Stored records
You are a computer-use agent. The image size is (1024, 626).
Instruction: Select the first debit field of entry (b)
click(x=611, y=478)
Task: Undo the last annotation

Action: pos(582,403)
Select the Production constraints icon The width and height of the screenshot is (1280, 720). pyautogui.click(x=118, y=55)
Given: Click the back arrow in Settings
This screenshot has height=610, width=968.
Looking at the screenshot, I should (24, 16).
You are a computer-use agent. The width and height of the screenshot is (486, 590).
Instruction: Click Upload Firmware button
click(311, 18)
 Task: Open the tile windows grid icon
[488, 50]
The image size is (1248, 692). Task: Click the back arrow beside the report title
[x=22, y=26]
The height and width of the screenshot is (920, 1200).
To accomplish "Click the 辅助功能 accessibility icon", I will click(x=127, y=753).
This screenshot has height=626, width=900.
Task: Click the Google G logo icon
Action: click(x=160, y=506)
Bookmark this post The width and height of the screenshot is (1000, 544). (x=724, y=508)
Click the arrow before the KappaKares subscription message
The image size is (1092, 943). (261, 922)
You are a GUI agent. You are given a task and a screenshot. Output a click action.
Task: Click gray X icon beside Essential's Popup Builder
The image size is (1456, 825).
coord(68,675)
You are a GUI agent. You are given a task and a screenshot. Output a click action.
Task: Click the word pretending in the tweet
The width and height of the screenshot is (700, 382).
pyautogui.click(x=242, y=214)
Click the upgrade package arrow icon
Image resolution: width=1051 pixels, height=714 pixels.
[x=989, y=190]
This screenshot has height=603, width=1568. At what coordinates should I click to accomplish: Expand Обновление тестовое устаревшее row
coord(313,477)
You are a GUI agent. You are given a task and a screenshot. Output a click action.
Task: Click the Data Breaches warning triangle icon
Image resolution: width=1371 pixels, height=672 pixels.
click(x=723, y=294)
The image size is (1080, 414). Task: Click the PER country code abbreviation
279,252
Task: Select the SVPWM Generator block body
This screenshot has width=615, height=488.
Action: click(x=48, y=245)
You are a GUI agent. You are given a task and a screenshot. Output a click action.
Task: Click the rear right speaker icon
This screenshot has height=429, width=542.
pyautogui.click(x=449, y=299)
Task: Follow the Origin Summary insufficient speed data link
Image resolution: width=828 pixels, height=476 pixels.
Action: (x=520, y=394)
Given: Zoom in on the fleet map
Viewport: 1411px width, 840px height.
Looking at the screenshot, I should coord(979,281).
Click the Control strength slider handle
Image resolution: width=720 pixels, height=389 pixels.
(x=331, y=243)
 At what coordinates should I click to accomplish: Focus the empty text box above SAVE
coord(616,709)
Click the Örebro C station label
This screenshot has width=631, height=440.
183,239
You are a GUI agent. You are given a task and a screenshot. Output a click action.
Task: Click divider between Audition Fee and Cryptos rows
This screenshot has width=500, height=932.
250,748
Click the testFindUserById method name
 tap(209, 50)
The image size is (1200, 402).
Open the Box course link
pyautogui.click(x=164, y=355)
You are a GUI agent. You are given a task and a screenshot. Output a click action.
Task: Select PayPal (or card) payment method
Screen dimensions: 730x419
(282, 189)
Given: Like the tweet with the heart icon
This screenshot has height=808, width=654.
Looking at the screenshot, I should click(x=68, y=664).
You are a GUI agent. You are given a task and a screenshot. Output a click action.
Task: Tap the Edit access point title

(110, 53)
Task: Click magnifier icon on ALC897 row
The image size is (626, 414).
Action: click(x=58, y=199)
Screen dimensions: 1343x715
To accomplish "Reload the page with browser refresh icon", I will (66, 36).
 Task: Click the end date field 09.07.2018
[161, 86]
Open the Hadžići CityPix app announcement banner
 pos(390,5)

[Prompt] Above are entries; state the number of lines among them that contain "with", and nothing else.

[Output] 2